During this brief tutorial, we'll explore how to extract keywords with keyBoost in the most classical scenario. Doing so, we'll showcase the capabilities of this package and the parameters you may want to tune for your own use-case.

#### About keyBoost

KeyBoost is simple and easy-to-use keyword extraction tool that moves away the hassle of selecting the best models for your specific use-case. No background in the litterature of keyword extraction or expertise is needed to extract the best possible keywords given no prior knowledge of what are the most performant models for your use case.

## Environnement Set-up

### Installing keyBoost

Running this cell will allow to install the package directly from the corresponding github repository.

In [9]:
!pip install git+https://github.com/IIZCODEII/keyboost.git#egg=keyboost

^C
Note: you may need to restart the kernel to use updated packages.
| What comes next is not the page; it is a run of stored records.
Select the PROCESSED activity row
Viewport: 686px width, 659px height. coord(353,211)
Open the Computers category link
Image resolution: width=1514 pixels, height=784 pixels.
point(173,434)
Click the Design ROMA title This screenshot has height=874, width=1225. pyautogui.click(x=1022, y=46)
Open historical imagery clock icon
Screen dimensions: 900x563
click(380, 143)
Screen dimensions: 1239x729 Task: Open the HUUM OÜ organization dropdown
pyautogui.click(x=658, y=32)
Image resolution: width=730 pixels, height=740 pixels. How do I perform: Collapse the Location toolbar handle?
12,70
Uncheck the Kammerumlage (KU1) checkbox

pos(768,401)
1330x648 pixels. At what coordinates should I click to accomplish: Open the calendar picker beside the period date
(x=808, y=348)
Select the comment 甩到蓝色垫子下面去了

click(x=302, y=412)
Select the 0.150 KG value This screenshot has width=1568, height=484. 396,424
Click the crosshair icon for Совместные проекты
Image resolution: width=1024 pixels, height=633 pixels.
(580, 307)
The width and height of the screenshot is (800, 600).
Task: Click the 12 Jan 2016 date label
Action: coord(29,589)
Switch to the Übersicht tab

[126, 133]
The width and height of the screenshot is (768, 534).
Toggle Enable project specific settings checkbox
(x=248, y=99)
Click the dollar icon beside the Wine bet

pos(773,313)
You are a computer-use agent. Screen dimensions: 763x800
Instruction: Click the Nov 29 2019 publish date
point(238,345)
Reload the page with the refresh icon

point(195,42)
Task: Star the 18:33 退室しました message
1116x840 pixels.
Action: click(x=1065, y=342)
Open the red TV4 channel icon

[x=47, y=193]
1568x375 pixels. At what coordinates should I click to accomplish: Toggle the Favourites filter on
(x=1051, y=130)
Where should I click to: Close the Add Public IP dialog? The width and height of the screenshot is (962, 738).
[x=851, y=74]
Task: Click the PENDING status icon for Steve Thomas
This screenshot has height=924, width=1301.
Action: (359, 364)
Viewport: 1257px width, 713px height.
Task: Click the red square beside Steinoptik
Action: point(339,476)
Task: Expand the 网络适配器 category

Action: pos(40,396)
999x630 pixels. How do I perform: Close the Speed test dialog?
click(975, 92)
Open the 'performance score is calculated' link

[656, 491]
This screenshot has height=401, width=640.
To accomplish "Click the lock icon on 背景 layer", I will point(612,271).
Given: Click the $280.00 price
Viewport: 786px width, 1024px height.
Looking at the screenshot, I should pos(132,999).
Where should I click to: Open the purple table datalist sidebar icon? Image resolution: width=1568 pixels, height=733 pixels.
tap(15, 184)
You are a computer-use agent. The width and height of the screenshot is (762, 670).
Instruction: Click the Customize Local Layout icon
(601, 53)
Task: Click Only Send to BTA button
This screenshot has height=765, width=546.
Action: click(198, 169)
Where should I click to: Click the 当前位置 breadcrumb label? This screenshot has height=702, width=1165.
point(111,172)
To take into account any potential updates on prexisting librairies, restarting the notebook by going to Runtime ==> Restart Runtime is strongly advised.

### Enabling GPU acceleration 

Although not necessary, GPU acceleration can lead to an increased time performance for the keywords generation process. It can be enabled on Colab by navigating to Edit ==> Notebook Settings and selecting GPU hardware acceleration in the dropdown menu.

## Basic Usage

The basic task of extracting keywords from a document with keyBoost can be done in a few lines of code :

In [13]:
from keyboost.keyBoost import *

doc = """
         Supervised learning is the machine learning task of learning a function that
         maps an input to an output based on example input-output pairs.[1] It infers a
         function from labeled training data consisting of a set of training examples.[2]
         In supervised learning, each example is a pair consisting of an input object
         (typically a vector) and a desired output value (also called the supervisory signal). 
         A supervised learning algorithm analyzes the training data and produces an inferred function, 
         which can be used for mapping new examples. An optimal scenario will allow for the 
         algorithm to correctly determine the class labels for unseen instances. This requires 
         the learning algorithm to generalize from the training data to unseen situations in a 
         'reasonable' way (see inductive bias).
      """



In [None]:
keyboost = KeyBoost('paraphrase-MiniLM-L6-v2') # selecting a generic SoTA model

In [None]:
keywords = keyboost.extract_keywords(text=doc,
                       language='en',
                       n_top=10,
                       keyphrases_ngram_max=2,
                       stopwords=stopwords,
                       consensus='statistical',
                       models=['keybert','yake','textrank'])

In [6]:
keywords

0    input-output pairs.
1    Supervised learning
2    examples supervised
3          training data
4       machine learning
5      learning function
6     learning algorithm
7           output based
8                 unseen
9               examples
Name: Keyword, dtype: object

### Tuning the length of the keyphrases

To do so, you can just set `keyphrase_ngram_max` to the top bound of your linking. For example, if we want keyphrases composed with up to 3 words :

In [None]:
keywords = keyboost.extract_keywords(text=doc,
                       language='en',
                       n_top=10,
                       keyphrases_ngram_max=3,
                       consensus='statistical',
                       models=['keybert','yake','textrank'])

In [None]:
keywords

### Tuning the number of extracted keywords

This time, you can play around by setting `n_top` to value that suits what you're looking for. Here we it was changed to 15:

In [None]:
keywords = keyboost.extract_keywords(text=doc,
                       language='en',
                       n_top=15,
                       keyphrases_ngram_max=3,
                       consensus='statistical',
                       models=['keybert','yake','textrank'])

In [None]:
keywords

### Including custom stopwords

For better results, it is a good practice to systematically includes stopwords, a generic list is greatly sufficient in general but a curated list targeted to specifically to your needs will add this much relevance to the extractions.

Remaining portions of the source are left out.